• The problem:
Report only how many lines of the entries below contain the string "Identify".

START Records for this task

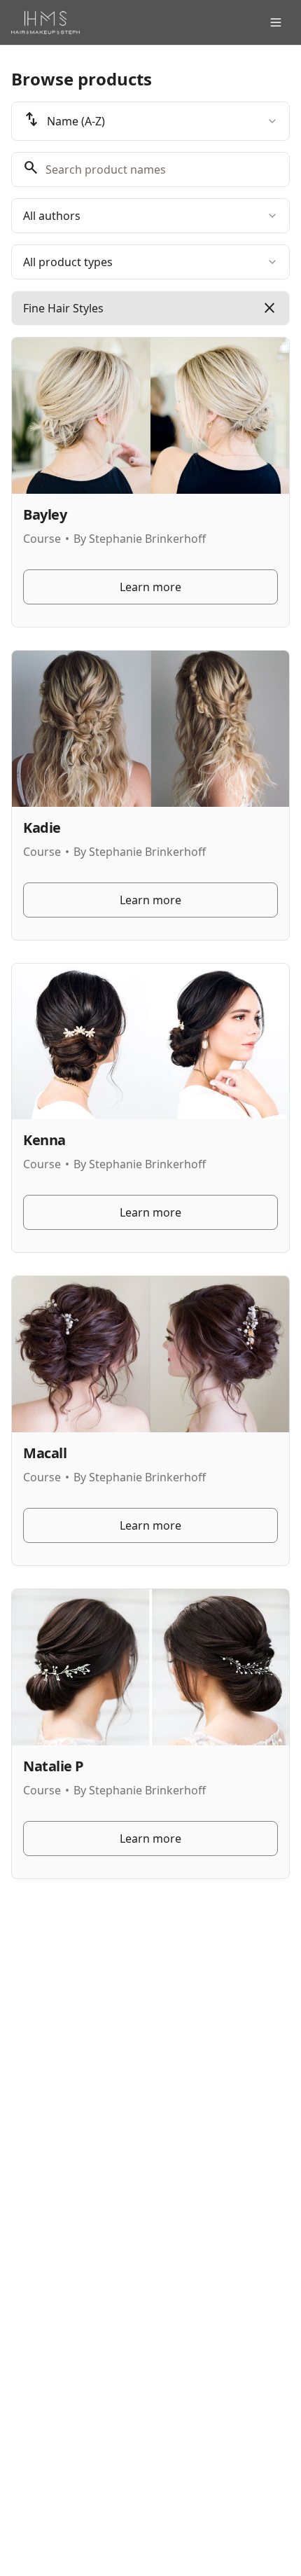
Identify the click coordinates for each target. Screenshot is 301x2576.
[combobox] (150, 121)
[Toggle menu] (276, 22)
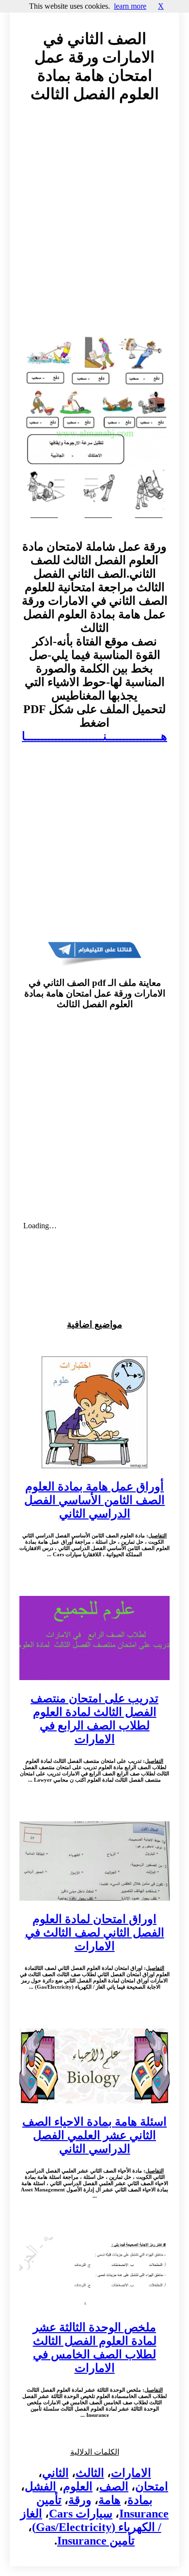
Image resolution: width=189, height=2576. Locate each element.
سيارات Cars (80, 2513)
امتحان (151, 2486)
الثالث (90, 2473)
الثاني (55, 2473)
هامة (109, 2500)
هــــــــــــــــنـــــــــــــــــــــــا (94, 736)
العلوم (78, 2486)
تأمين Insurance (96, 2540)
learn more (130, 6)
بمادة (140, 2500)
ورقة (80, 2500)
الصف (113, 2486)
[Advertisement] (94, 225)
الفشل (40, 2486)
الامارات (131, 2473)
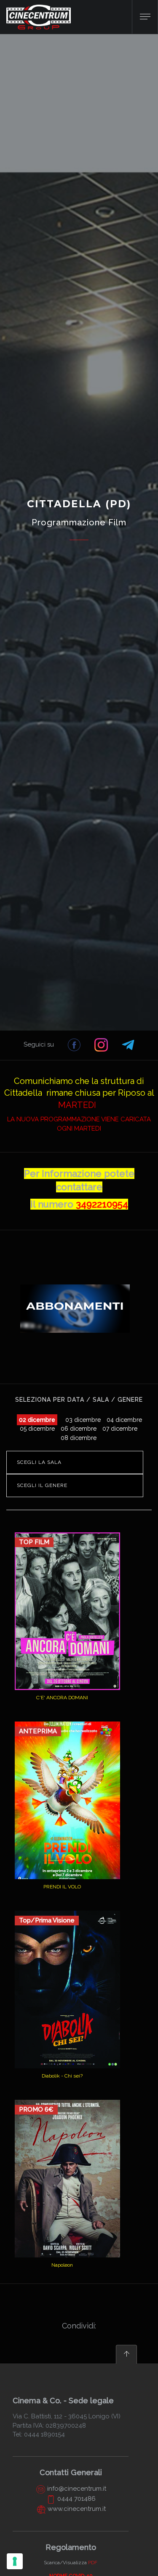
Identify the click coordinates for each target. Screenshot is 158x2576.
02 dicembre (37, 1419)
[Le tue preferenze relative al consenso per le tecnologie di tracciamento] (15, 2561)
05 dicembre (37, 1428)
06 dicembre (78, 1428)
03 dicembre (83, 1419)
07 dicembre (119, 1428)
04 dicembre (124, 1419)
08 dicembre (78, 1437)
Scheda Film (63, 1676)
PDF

END Records for this task

• Answer for the task:
2